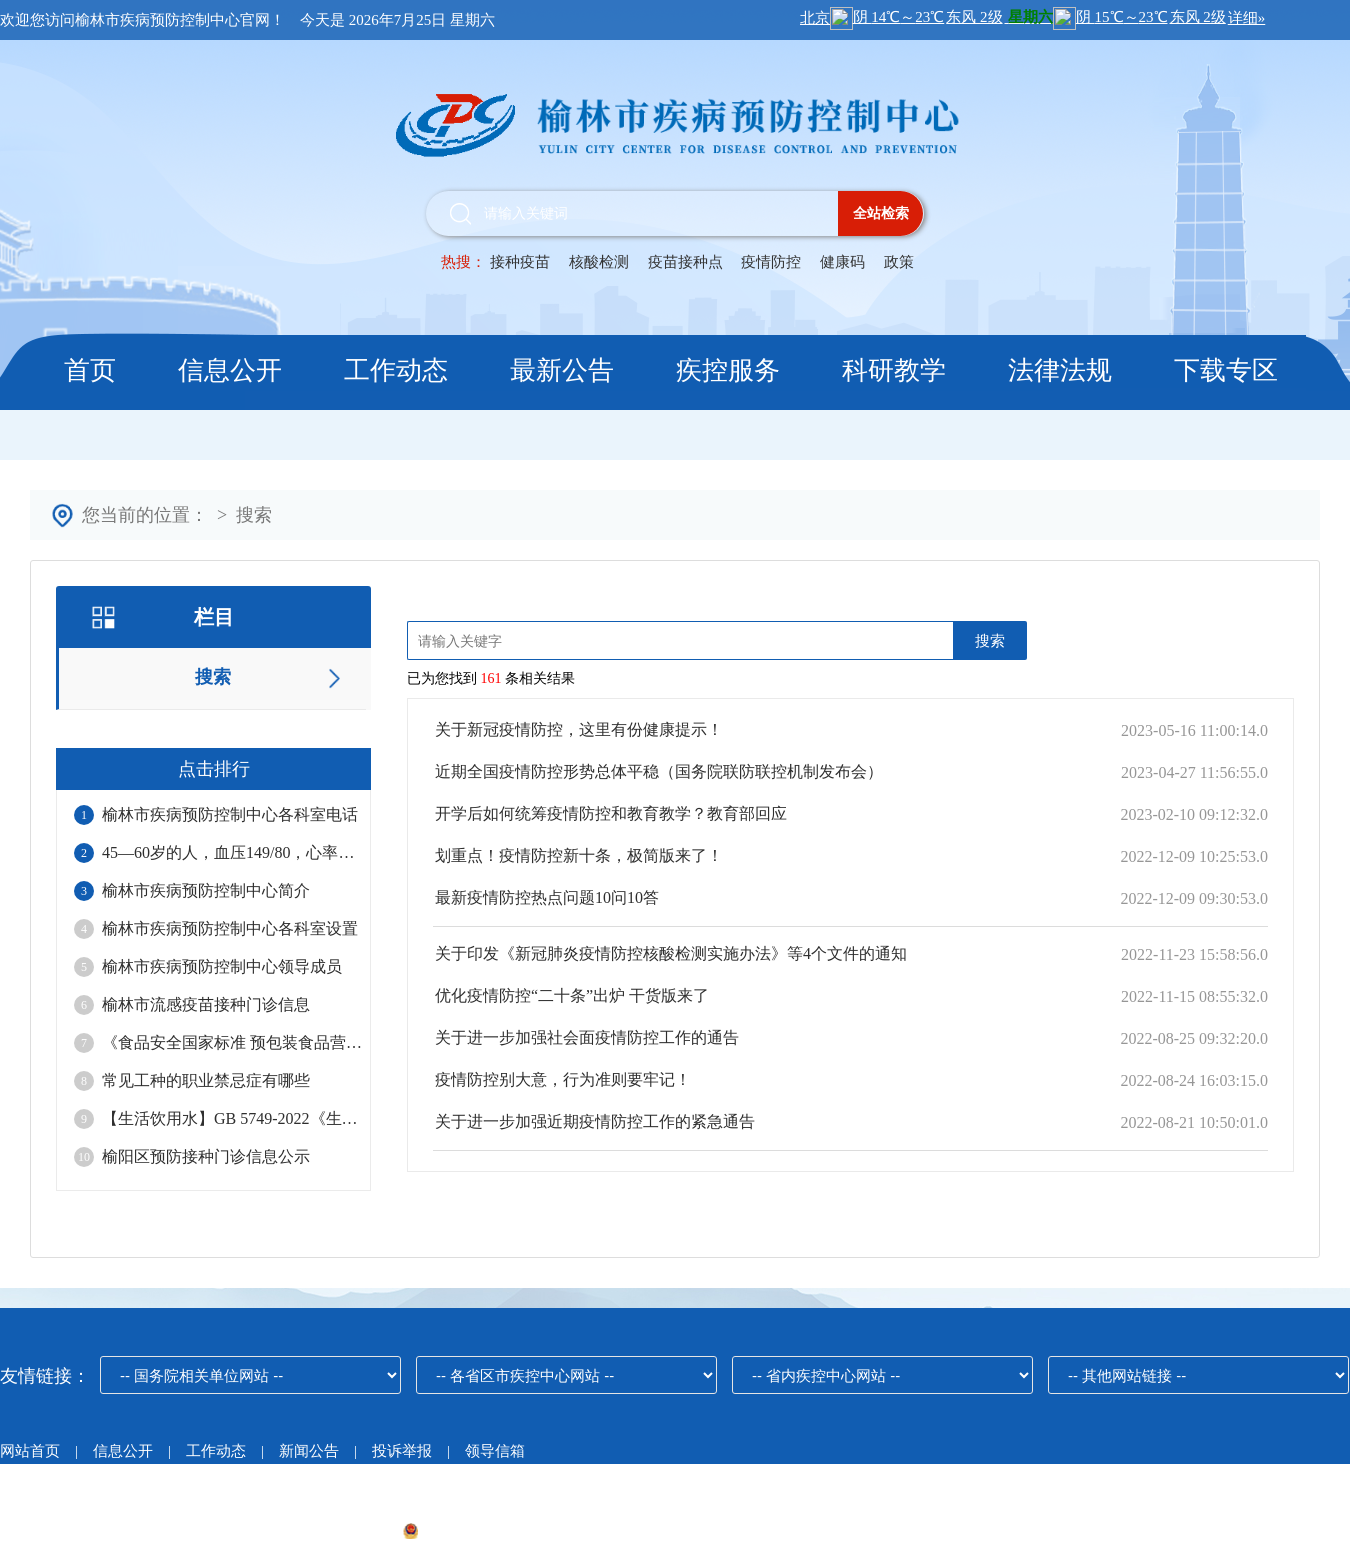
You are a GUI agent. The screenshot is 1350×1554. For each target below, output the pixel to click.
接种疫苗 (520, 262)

------------------------------------------------

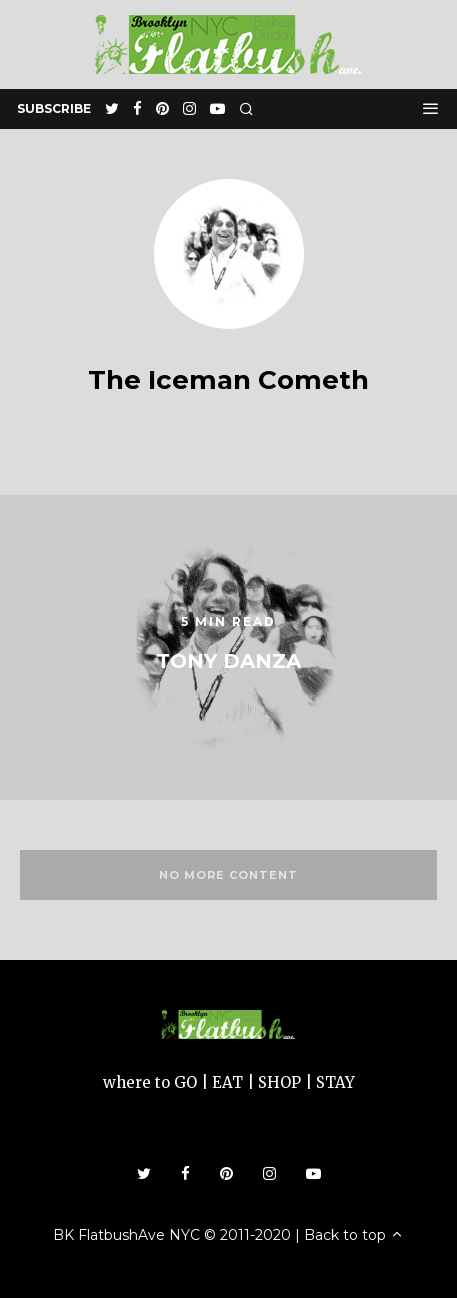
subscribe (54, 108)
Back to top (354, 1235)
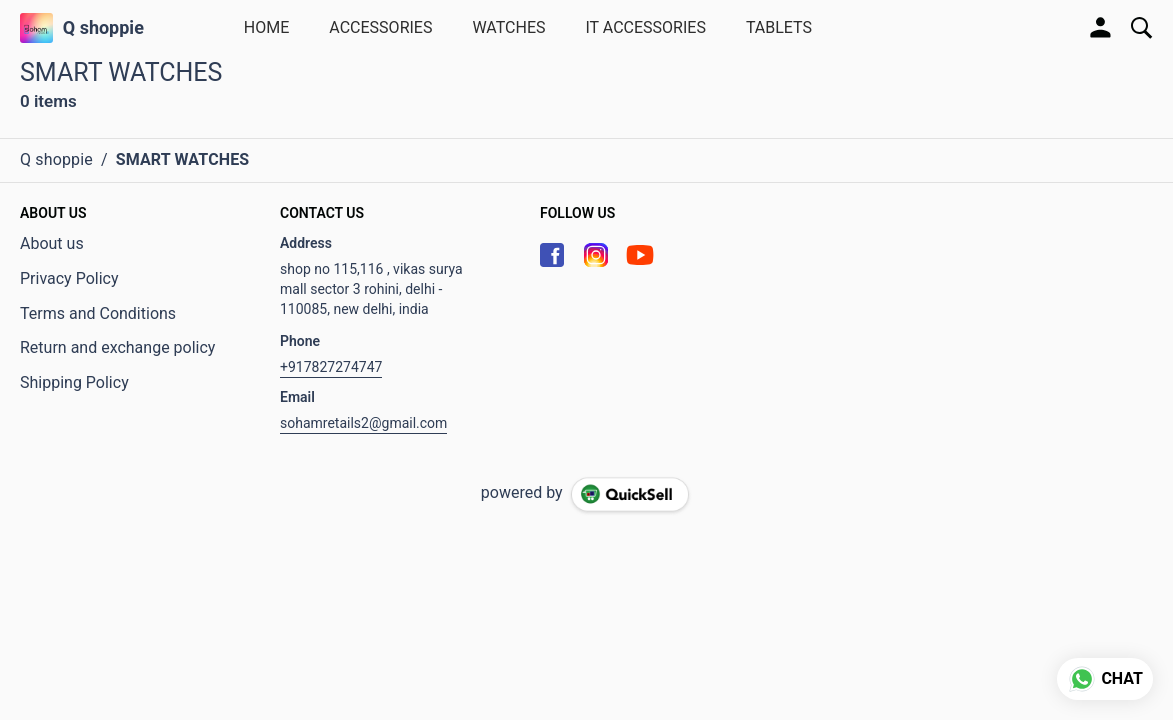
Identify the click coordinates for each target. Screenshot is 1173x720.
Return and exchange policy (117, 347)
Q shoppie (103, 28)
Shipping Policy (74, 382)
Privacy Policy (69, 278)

------------------------------------------------

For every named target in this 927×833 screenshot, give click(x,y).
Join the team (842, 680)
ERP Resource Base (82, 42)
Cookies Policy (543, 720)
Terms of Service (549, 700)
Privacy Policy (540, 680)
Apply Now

------------------------------------------------

**What to do**
Offset every coordinate in the answers by -54 and write out again the data from the line containing "You are a GUI" through the line containing "接种疫苗 (520, 262)". Include both of those lines and every request between them.

**Correct answer**
You are a GUI agent. The screenshot is 1350×1554. For each target below, output the pixel to click.
接种疫苗 (466, 208)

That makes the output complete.